If the server is not configured properly, it may always report that the file is new and -N will always re-download the file. In this case, -nc is probably a better option.

Solution 2:

Yes it's -c option.

--continue
    Continue getting a partially-downloaded file.  This is useful when you want to
    finish up a download started by a previous instance of Wget, or by another
    program.

If the file is the same, the second download attempt will stop.

$ wget -c https://cdn.sstatic.net/askubuntu/img/logo.png
...
Saving to: ‘logo.png’
...

$ wget -c https://cdn.sstatic.net/askubuntu/img/logo.png
...
The file is already fully retrieved; nothing to do.

Caveats (from jofel's comments)

If the file has changed on the server, the -c option can give incorrect results.

With -c, wget simply asks the server for any data beyond the part of the already downloaded file, nothing else.
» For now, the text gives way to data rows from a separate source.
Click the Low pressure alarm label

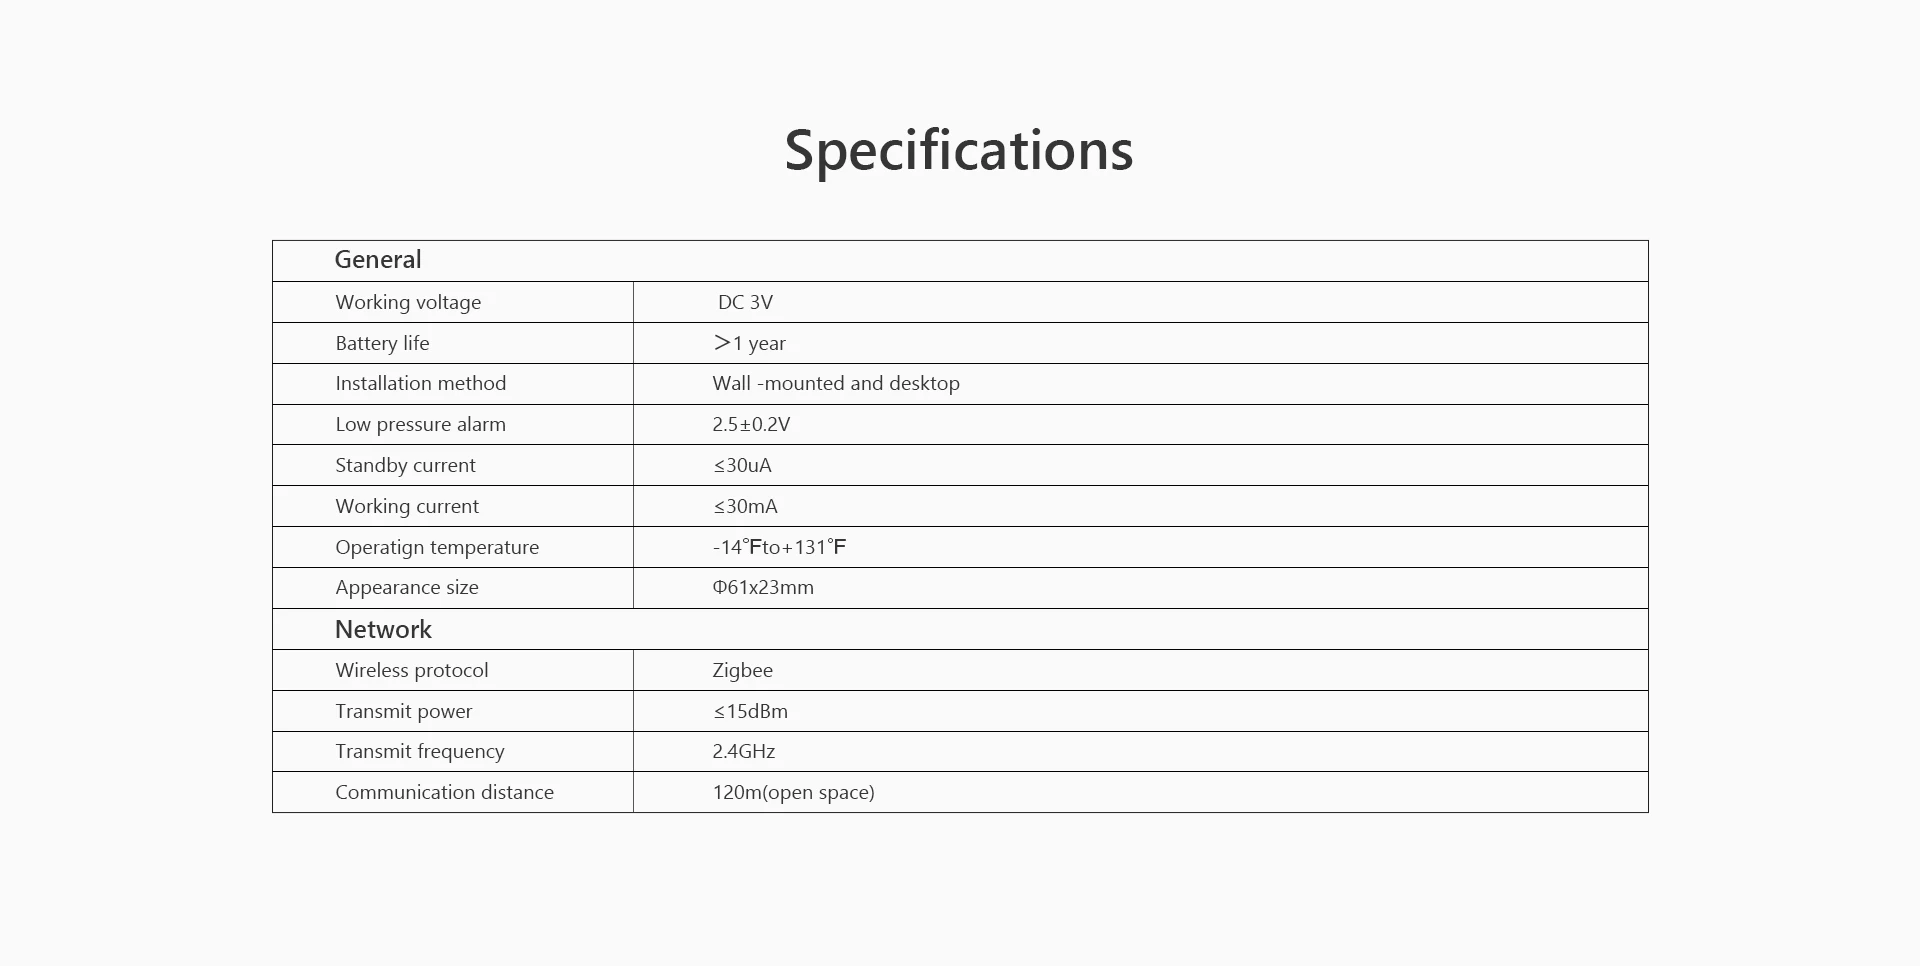tap(420, 424)
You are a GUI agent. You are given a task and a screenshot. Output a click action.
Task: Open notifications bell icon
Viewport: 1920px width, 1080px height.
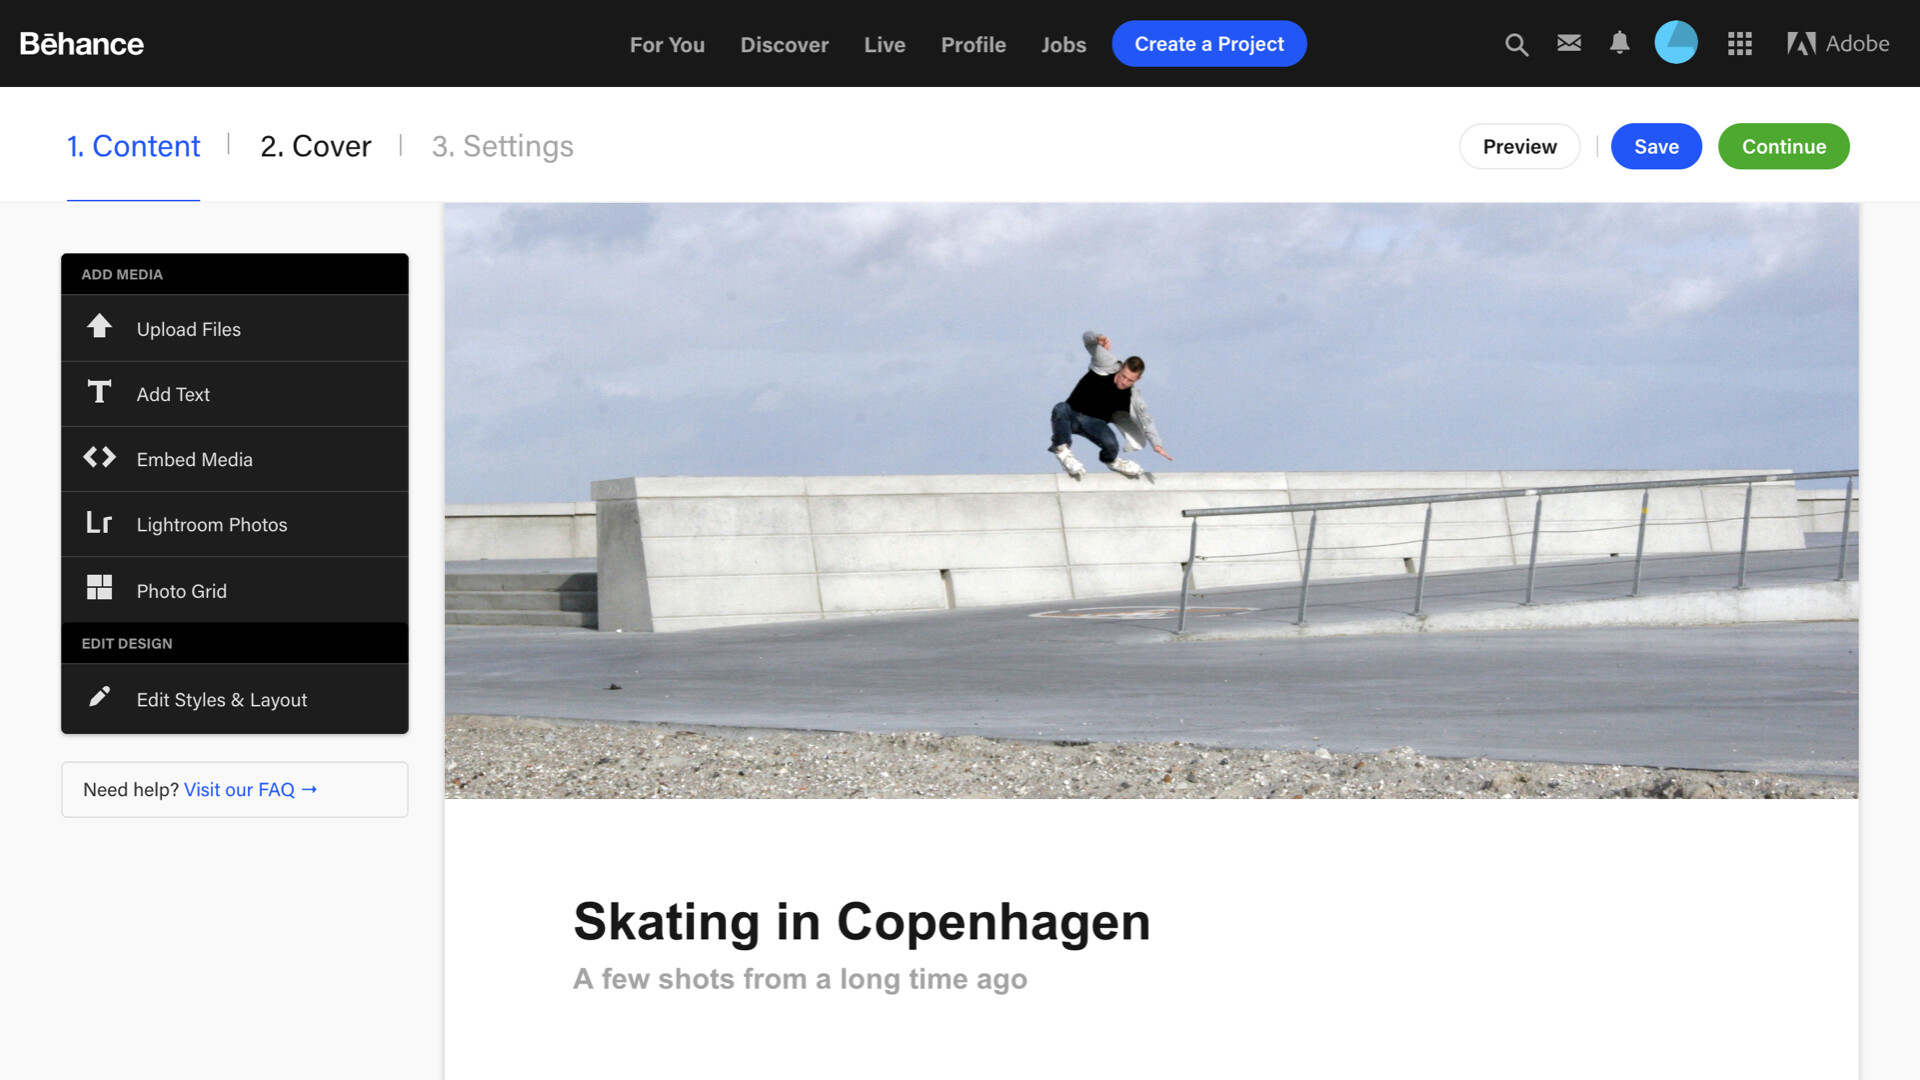(1620, 43)
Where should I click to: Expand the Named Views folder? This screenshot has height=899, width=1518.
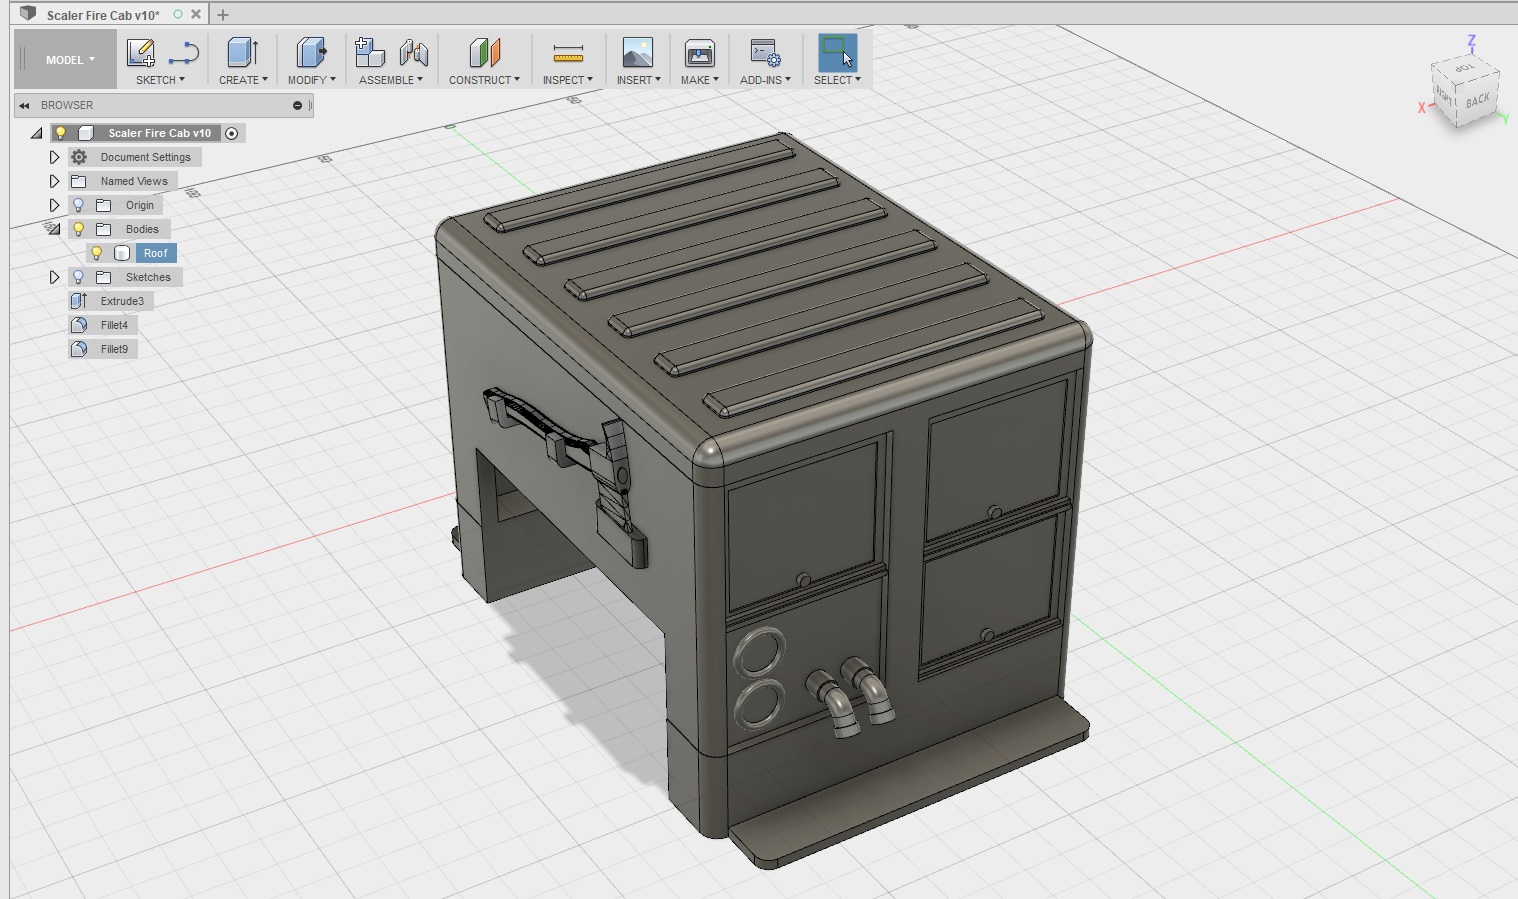point(54,181)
It does not check if there was any change in the part of the file that is already downloaded. Thus, you could a corrupted file which is a mixture of the old and new file.


Local test

You can test it by running simple local web-server as following(Thanks to @roadmr's answer):

Open a Terminal windows and type:

cd /path/to/parent-download-dir/
python -m SimpleHTTPServer

Now open another Terminal and do:

wget -c http://localhost:8000/filename-to-download

Note that filename-to-download is the file that located in /path/to/parent-download-dir/ which we want to download it.

Now if you run wget command for multiple times you will see:

The file is already fully retrieved; nothing to do.

Ok,now go to /path/to/parent-download-dir/ directory and add something to the source file, for example if it is a text file, add a simple extra line in it and save the file. Now try with wget -c ... . Great, now you will see the file re-downloads again but you already have downloaded it before.

Reason: why re-downloading?

because its size changed to larger size than old downloaded file and nothing else.